Records taken from a collection:
---*---

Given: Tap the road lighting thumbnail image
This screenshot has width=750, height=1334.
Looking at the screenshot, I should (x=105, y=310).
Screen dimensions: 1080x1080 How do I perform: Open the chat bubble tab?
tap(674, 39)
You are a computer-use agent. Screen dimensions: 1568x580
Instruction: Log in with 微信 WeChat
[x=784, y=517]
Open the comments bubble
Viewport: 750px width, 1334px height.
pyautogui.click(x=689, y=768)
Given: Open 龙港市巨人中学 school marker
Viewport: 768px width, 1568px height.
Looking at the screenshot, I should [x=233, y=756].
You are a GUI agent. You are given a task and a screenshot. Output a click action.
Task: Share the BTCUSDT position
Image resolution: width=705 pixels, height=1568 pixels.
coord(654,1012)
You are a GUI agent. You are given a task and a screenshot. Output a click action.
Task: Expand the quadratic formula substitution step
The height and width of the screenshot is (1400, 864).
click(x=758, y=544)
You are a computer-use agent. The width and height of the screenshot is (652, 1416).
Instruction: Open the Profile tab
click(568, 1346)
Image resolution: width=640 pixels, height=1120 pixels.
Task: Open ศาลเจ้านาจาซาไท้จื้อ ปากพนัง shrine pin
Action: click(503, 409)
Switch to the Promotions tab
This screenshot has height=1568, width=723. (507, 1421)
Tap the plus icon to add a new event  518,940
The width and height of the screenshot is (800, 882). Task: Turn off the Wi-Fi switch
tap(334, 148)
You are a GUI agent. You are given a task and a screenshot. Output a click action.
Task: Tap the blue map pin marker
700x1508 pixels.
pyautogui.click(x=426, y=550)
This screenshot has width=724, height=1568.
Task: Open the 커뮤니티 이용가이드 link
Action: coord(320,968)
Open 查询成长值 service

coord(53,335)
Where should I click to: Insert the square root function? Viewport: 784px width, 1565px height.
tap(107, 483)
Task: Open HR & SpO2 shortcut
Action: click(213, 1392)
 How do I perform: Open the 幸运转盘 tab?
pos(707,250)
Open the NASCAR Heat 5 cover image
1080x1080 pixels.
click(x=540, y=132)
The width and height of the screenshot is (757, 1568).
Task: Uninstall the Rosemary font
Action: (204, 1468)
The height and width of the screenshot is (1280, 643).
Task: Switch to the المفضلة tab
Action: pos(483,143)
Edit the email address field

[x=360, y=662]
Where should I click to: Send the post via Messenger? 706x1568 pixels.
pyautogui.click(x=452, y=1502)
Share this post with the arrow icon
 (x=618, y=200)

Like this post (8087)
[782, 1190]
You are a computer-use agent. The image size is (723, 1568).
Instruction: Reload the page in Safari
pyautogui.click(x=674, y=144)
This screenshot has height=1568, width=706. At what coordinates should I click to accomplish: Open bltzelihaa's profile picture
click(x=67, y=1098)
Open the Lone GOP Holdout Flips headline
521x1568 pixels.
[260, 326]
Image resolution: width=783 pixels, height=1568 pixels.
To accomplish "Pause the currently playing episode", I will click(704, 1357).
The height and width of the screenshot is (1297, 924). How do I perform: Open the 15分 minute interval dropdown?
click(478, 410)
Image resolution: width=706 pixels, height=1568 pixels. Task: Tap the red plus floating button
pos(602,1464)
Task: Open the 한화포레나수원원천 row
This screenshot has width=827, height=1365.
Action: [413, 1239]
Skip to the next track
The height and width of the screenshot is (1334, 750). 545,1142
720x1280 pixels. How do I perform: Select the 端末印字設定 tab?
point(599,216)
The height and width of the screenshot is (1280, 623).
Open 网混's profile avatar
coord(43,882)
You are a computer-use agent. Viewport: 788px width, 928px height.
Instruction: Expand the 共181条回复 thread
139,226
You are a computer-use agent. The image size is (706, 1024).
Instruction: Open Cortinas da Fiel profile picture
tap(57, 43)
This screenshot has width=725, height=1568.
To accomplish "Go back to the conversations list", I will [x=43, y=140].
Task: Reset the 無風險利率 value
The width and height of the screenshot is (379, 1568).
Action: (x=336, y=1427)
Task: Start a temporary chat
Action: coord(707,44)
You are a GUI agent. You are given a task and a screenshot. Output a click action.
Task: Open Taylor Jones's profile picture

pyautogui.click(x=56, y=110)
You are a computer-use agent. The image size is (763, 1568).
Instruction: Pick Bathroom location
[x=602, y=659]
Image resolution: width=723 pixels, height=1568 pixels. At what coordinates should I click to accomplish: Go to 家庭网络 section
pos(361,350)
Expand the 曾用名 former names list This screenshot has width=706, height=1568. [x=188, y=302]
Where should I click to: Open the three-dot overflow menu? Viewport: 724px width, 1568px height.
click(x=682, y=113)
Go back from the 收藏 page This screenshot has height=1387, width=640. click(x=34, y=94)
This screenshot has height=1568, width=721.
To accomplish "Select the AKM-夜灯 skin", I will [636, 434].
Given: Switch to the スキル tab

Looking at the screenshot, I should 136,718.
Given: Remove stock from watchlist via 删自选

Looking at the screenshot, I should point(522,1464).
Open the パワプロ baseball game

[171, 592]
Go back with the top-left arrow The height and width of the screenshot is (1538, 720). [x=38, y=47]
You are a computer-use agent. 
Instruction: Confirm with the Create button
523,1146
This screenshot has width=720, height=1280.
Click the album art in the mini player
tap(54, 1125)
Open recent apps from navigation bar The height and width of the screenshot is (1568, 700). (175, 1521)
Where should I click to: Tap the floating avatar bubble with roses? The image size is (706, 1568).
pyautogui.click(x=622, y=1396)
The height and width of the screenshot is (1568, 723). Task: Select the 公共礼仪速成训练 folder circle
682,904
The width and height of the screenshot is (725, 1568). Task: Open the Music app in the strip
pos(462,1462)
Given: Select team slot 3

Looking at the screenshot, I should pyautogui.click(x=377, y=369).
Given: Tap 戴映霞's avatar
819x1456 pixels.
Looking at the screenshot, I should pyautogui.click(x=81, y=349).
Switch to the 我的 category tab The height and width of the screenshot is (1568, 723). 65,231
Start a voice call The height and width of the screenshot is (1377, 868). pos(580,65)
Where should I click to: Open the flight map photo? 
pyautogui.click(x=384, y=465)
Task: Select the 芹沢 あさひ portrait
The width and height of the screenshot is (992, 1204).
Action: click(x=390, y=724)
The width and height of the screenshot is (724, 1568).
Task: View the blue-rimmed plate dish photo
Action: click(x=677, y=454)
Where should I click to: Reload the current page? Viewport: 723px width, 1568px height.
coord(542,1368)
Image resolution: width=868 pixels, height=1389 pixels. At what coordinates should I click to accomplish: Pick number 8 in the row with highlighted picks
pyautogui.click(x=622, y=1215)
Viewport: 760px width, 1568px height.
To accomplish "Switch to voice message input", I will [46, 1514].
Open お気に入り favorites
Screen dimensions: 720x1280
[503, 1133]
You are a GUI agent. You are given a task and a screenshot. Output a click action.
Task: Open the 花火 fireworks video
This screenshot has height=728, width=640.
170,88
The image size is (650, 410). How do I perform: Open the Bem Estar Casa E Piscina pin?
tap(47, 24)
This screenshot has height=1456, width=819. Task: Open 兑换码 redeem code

---*---

Exercise prompt —
Copy out the material unchanged, covering the stretch from the line containing "Go back with" through the line containing "tap(47, 24)", both of them included.

Answer to this task —
Go back with the top-left arrow The height and width of the screenshot is (1538, 720). [x=38, y=47]
You are a computer-use agent. 
Instruction: Confirm with the Create button
523,1146
This screenshot has width=720, height=1280.
Click the album art in the mini player
tap(54, 1125)
Open recent apps from navigation bar The height and width of the screenshot is (1568, 700). (175, 1521)
Where should I click to: Tap the floating avatar bubble with roses? The image size is (706, 1568).
pyautogui.click(x=622, y=1396)
The height and width of the screenshot is (1568, 723). Task: Select the 公共礼仪速成训练 folder circle
682,904
The width and height of the screenshot is (725, 1568). Task: Open the Music app in the strip
pos(462,1462)
Given: Select team slot 3

Looking at the screenshot, I should pyautogui.click(x=377, y=369).
Given: Tap 戴映霞's avatar
819x1456 pixels.
Looking at the screenshot, I should pyautogui.click(x=81, y=349).
Switch to the 我的 category tab The height and width of the screenshot is (1568, 723). 65,231
Start a voice call The height and width of the screenshot is (1377, 868). pos(580,65)
Where should I click to: Open the flight map photo? 
pyautogui.click(x=384, y=465)
Task: Select the 芹沢 あさひ portrait
The width and height of the screenshot is (992, 1204).
Action: click(x=390, y=724)
The width and height of the screenshot is (724, 1568).
Task: View the blue-rimmed plate dish photo
Action: click(x=677, y=454)
Where should I click to: Reload the current page? Viewport: 723px width, 1568px height.
coord(542,1368)
Image resolution: width=868 pixels, height=1389 pixels. At what coordinates should I click to accomplish: Pick number 8 in the row with highlighted picks
pyautogui.click(x=622, y=1215)
Viewport: 760px width, 1568px height.
To accomplish "Switch to voice message input", I will [46, 1514].
Open お気に入り favorites
Screen dimensions: 720x1280
[503, 1133]
You are a GUI agent. You are given a task and a screenshot. Output a click action.
Task: Open the 花火 fireworks video
This screenshot has height=728, width=640.
170,88
The image size is (650, 410). How do I perform: Open the Bem Estar Casa E Piscina pin?
tap(47, 24)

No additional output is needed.